Anthony Walden, a Georgia police officer working as a deputized Drug Enforcement Administration agent at a Georgia airport, searched respondents and seized a large amount of cash. The plaintiffs, including Gina Fiore, alleged that, after they returned to their Nevada residence, Walden helped draft a false probable cause affidavit in support of the funds' forfeiture and forwarded it to a United States Attorney's Office in Georgia. In the end, no forfeiture complaint was filed, and the plaintiffs' funds were returned. The plaintiffs filed a tort suit against Walden in federal district court in Nevada. The district court dismissed the suit, finding that the Georgia search and seizure did not establish a basis to exercise personal jurisdiction in Nevada. The Ninth Circuit Court of Appeals reversed, holding that the district court could properly exercise jurisdiction because Walden had submitted the false probable cause affidavit with the knowledge that it would affect persons with significant Nevada connections.

==Opinion of the court==

The Supreme Court issued an opinion on February 25, 2014. Justice Thomas, writing for a unanimous Court, reversed the decision of the Ninth Circuit, holding that the District Court in Nevada could not exercise jurisdiction over Walden.

The Court ruled that States may exercise jurisdiction over non-resident defendants, but only in cases where "the defendant’s suit-related conduct . . . create[s] a substantial connection with the forum State." The Court issued two related clarifications: first, that such a connection "must arise out of contacts that the 'defendant himself' creates with the forum State"; second, that the connection must relate to "the forum State itself, not the defendant’s contacts with persons who reside there." Because all of Walden's actions took place in Georgia, the only link between him and Nevada was his contact with the plaintiffs. Summarizing the holding, Thomas concluded that "the mere fact that his conduct affected plaintiffs with connections to the forum State does not suffice to authorize jurisdiction."

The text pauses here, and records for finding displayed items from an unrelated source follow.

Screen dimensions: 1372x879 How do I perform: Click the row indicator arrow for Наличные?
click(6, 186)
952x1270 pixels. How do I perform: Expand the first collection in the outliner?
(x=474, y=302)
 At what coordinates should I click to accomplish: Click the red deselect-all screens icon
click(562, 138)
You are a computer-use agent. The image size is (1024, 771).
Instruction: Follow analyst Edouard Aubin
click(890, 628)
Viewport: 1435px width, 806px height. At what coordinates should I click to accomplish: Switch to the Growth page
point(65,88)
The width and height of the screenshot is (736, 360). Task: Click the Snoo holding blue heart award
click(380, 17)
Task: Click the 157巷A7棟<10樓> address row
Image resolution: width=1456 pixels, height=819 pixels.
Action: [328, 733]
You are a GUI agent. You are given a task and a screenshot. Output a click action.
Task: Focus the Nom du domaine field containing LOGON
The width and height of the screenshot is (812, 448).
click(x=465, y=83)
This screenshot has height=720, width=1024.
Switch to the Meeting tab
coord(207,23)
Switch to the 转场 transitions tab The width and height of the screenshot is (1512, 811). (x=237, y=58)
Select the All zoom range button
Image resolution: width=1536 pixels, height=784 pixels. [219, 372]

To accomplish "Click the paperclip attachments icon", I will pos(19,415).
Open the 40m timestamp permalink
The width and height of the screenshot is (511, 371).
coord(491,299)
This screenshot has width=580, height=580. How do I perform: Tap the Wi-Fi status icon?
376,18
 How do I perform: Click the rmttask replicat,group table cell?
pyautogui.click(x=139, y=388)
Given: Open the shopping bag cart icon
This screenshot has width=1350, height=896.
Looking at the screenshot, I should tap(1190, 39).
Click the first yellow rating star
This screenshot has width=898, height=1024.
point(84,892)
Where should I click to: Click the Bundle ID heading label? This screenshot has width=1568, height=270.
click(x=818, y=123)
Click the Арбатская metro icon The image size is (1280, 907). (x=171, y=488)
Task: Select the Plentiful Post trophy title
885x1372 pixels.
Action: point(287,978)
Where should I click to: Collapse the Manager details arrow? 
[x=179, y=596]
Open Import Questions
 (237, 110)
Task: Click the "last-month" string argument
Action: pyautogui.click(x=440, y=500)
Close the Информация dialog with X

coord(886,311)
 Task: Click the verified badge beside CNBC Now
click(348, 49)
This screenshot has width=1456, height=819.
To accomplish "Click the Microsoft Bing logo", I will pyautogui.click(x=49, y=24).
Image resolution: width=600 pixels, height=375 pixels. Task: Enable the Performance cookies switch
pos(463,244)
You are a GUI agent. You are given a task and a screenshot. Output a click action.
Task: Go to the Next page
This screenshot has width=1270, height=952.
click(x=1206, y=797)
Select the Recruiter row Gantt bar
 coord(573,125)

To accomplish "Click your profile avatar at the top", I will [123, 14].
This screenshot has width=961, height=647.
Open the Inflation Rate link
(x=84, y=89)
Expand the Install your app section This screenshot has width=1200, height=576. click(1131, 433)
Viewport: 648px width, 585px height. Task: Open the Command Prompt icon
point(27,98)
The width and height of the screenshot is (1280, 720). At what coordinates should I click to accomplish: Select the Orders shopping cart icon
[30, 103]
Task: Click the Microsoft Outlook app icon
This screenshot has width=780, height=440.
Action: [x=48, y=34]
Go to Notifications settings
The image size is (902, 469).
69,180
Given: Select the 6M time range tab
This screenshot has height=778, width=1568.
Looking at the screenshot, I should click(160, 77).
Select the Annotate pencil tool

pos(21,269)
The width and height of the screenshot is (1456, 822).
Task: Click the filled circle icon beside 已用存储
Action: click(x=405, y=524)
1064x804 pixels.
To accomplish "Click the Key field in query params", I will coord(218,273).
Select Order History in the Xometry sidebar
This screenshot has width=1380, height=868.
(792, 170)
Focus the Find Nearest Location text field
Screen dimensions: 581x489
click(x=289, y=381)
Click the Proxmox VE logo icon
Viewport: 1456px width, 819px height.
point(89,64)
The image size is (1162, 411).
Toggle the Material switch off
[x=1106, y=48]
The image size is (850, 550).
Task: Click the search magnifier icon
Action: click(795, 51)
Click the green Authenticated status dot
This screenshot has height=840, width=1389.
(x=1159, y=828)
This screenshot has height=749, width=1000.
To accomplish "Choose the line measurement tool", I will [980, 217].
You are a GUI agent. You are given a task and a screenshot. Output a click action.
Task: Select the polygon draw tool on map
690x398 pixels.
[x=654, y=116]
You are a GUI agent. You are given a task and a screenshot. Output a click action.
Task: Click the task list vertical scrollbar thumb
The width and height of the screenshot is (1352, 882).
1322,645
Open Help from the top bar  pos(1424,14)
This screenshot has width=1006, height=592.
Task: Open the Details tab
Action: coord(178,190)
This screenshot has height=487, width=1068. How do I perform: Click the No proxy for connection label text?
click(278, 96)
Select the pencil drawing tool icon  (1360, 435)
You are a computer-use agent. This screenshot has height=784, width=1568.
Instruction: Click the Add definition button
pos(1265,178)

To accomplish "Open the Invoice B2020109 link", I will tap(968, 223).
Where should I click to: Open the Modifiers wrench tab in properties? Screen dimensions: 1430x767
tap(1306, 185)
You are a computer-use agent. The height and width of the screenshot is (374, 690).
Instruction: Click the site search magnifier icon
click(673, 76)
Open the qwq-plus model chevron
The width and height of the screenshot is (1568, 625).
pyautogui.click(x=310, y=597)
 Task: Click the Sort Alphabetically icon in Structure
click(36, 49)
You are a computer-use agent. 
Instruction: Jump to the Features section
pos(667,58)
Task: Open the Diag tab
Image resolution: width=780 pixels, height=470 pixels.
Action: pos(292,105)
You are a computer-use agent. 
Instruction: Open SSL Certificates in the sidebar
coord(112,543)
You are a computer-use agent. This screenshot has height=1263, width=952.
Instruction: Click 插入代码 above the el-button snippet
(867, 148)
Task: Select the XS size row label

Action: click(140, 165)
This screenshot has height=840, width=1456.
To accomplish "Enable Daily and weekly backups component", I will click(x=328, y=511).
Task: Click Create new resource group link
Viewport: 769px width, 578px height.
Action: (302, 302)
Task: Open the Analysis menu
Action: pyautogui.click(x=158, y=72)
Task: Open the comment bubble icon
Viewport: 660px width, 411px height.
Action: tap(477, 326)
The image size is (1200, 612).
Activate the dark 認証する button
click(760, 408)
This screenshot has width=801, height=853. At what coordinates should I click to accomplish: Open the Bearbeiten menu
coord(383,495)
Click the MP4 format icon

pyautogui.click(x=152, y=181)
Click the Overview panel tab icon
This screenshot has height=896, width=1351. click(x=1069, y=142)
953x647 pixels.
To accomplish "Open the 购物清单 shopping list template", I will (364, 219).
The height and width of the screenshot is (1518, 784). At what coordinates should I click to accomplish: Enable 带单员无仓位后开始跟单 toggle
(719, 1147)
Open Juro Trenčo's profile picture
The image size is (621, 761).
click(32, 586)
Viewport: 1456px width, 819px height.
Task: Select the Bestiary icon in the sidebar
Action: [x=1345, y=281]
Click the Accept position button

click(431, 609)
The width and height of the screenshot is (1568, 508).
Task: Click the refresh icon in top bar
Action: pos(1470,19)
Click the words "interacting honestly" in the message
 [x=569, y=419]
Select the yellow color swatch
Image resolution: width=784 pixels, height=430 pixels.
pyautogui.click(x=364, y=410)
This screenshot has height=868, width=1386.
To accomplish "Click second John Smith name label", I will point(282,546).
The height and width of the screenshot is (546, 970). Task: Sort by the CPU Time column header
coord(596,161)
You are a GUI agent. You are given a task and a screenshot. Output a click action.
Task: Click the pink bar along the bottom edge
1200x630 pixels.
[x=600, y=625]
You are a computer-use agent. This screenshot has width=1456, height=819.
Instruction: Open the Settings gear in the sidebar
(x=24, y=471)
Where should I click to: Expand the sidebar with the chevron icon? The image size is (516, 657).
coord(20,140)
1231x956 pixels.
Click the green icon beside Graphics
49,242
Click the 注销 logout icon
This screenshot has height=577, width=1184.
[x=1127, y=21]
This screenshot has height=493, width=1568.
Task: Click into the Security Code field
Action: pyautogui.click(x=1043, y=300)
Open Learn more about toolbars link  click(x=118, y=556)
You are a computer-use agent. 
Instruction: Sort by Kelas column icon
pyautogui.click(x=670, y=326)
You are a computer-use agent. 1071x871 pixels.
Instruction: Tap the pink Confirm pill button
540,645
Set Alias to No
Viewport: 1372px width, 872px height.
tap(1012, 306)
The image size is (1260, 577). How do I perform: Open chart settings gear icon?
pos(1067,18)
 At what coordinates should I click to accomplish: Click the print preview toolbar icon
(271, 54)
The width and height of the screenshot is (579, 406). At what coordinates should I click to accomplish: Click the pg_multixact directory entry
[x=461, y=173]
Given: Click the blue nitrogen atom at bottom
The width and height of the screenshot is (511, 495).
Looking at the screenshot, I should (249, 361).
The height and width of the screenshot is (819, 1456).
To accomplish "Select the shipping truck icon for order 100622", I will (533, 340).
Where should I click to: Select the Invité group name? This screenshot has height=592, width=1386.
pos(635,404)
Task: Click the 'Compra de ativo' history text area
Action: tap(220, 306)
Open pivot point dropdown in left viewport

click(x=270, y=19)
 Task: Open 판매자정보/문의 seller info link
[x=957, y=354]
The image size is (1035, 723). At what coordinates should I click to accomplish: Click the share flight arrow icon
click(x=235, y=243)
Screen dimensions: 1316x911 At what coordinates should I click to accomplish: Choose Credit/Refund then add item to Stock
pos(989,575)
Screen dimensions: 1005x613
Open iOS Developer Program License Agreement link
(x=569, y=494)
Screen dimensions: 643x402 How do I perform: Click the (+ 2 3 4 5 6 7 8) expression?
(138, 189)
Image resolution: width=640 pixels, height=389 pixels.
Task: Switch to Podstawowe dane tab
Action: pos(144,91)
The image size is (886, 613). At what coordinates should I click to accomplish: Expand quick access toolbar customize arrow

At oral argument, plaintiffs' counsel suggested that the case was really about Internet commerce. In particular, the plaintiffs argued that, if Nevada lacked jurisdiction over Walden, all states would lack jurisdiction over persons conducting fraudulent schemes conducted over the Internet from other states. The Court reserved this argument for the future, stating in a footnote that it would "leave questions about virtual contacts for another day."